ForchheimDas Nutzungskonzept des Rathauses nimmt Gestalt an. Wiederholt war im Planungsausschuss am Dienstag zu hören, dass man sich nun weitgehend einig sei. Josua Flierl (CSU) sprach gar von "95 Prozent Übereinstimmung".

Nach den heftigen Streitereien um die Sanierung des Rathauses noch vor wenigen Wochen, kooperieren jetzt Planer, Stadträte und Verwaltung. Das Ergebnis der jüngsten gemeinsamen Überlegungen stellte Architektin Sabine Porzel (Architekten-Büro Spindler aus Kronach) vor. Eine wesentliche Neuerung der Sanierung: Es soll einen zweiten Haupteingang des Rathauses in Richtung Kirchplatz geben. Das Treppenhaus und der Aufzug werden in einem Glasanbau untergebracht, wobei das Konzept dieser "Glashalle" von den Denkmalpflegern noch geprüft wird.


Trinken und schauen

Unstrittig ist dagegen, dass es im Keller eine historische Trinkhalle geben wird (für 30 Gäste); und ein Trauungszimmer im Obergeschoss - und den großen Rathaussaal (wie bisher) als Raum für Ratssitzungen und Veranstaltungen.

Verzichten müssen die Bürger künftig auf ihren Oberbürgermeister im Rathaus. Der Platz für ein Bürgermeisteramt reicht nicht. Um die Amtsgeschäfte zu führen, bräuchte der Oberbürgermeister dort Räume für rund zehn Mitarbeiter. "Es wäre Raum für bestenfalls zwei", sagte Architektin Porzel. Daher werde dem Oberbürgermeister lediglich "ein repräsentatives Zimmer" (in der sogenannten Bohlenstube) für Empfänge zur Verfügung stehen.
Nicht einig wurden sich die Räte, ob im Magistratsbau die Tourismus-Zentrale oder ein Integratives Café untergebracht werden sollte. "Wir haben genug Cafés, meinte Holger Lehnard (CSU), während Albert Dorn (SPD) der Meinung war, in der Stadt gebe es "überhaupt keine Cafés mehr".

Manfred Hümmer (FW) stellte fest, dass sich wohl noch niemand so Recht ein klares Bild machen könne, was mit dem "Integrativen Café" gemeint sei.
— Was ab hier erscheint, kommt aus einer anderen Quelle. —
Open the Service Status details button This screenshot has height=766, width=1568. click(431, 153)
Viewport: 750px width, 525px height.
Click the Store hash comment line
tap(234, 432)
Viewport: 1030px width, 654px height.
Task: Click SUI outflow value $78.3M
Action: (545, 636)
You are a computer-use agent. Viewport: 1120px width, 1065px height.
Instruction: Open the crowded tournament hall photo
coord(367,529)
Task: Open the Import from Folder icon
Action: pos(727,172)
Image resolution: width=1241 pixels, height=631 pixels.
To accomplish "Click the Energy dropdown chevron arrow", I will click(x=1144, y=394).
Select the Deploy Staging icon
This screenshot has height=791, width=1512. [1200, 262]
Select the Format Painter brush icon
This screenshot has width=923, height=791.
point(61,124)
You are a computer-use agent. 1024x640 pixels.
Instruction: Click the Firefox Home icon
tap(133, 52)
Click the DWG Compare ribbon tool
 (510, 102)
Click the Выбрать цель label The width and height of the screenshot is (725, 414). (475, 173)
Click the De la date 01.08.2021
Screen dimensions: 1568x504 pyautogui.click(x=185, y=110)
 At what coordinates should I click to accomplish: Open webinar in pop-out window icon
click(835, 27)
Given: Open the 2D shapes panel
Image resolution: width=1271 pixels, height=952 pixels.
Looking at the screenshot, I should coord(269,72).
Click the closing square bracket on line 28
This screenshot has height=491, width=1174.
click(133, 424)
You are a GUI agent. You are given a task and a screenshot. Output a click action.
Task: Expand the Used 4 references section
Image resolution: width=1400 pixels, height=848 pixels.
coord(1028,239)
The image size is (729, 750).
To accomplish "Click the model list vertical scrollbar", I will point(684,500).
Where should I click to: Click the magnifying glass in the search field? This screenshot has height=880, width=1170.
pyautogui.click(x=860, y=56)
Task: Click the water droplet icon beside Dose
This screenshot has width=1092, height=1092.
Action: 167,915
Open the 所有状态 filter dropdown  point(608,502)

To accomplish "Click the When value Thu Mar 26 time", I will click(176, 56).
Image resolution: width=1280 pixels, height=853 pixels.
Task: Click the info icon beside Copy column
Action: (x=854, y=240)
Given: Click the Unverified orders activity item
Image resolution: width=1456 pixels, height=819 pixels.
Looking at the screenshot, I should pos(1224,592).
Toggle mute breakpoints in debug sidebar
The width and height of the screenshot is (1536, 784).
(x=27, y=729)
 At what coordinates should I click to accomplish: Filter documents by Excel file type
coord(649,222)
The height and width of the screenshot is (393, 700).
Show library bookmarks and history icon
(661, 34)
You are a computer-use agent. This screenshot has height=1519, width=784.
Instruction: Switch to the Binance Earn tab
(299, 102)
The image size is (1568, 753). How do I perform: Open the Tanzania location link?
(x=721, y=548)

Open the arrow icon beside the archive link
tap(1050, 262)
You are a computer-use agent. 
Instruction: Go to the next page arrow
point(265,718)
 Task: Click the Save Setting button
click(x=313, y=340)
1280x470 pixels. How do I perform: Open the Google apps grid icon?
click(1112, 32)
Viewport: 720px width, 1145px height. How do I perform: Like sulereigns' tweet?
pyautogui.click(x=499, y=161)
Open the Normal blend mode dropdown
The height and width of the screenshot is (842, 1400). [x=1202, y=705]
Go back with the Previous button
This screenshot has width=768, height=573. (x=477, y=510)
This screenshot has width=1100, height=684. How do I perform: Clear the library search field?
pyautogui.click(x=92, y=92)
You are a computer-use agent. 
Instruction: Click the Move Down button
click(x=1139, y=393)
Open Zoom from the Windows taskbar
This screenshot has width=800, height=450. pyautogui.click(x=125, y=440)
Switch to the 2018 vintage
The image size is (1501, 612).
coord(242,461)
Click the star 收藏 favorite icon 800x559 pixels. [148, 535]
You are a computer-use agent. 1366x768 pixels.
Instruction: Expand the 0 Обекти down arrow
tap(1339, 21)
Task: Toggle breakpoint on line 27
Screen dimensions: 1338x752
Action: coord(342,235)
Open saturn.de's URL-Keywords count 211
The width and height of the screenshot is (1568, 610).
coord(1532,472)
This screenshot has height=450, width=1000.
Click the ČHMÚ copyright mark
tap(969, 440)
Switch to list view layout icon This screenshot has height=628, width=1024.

Als Ort, an dem auch sozial Benachteiligte willkommen seien, so deutete Günther Hammer (SPD) den Begriff "Integratives Café". Diese Einrichtung zeuge nicht nur von sozialer Kompetenz, betonte Hammer; das Café versorge zugleich das ganze Rathaus, etwa bei Feiern im Trauungszimmer. "Das Konzept ist durchgängig schlüssig."

Was die Tourist-Info betrifft, forderte unter anderem Sebastian Körber (FDP), sie am Paradeplatz unterzubringen. Auch OB Uwe Kirschstein (SPD) hätte die Tourismuszentrale gerne am Paradeplatz gesehen; schließlich sei der Platz ja als zentrale Ankunftsstelle der Stadt geplant. Andere, wie Reinhold Otzelberger (SPD) sahen das Rathaus und die Tourist-Info als zwingende Einheit. "Das Rathaus ist ohnehin ein Magnet für Touristen."

Im Laufe der Diskussion schälte sich eine Neun-Stimmen-Mehrheit für die Tourist-Information im Rathaus heraus. Kommentar Kirschstein: "Manchmal gewinnt man, manchmal verliert man." Insgesamt dürfte Kirschstein die Kooperation bei der Rathaussanierung aber als Gewinn empfunden haben. Zumal sich aus Kostengründen eine Mehrheit für die kleine Variante des Glasanbaus aussprach. Allerdings wunderte sich Albert Dorn, dass die Kosten beim Thema "Integratives Café" außer Acht gelassen wurden. Denn im Gegensatz zur Tourist-Info werde ein Café im Rathaus gefördert. Albert Dorn pochte: "Bis zur Entscheidung im Stadtrat will ich wissen: Auf wie viel Geld verzichten wir, wenn die Tourist-Info ins Rathaus kommt?"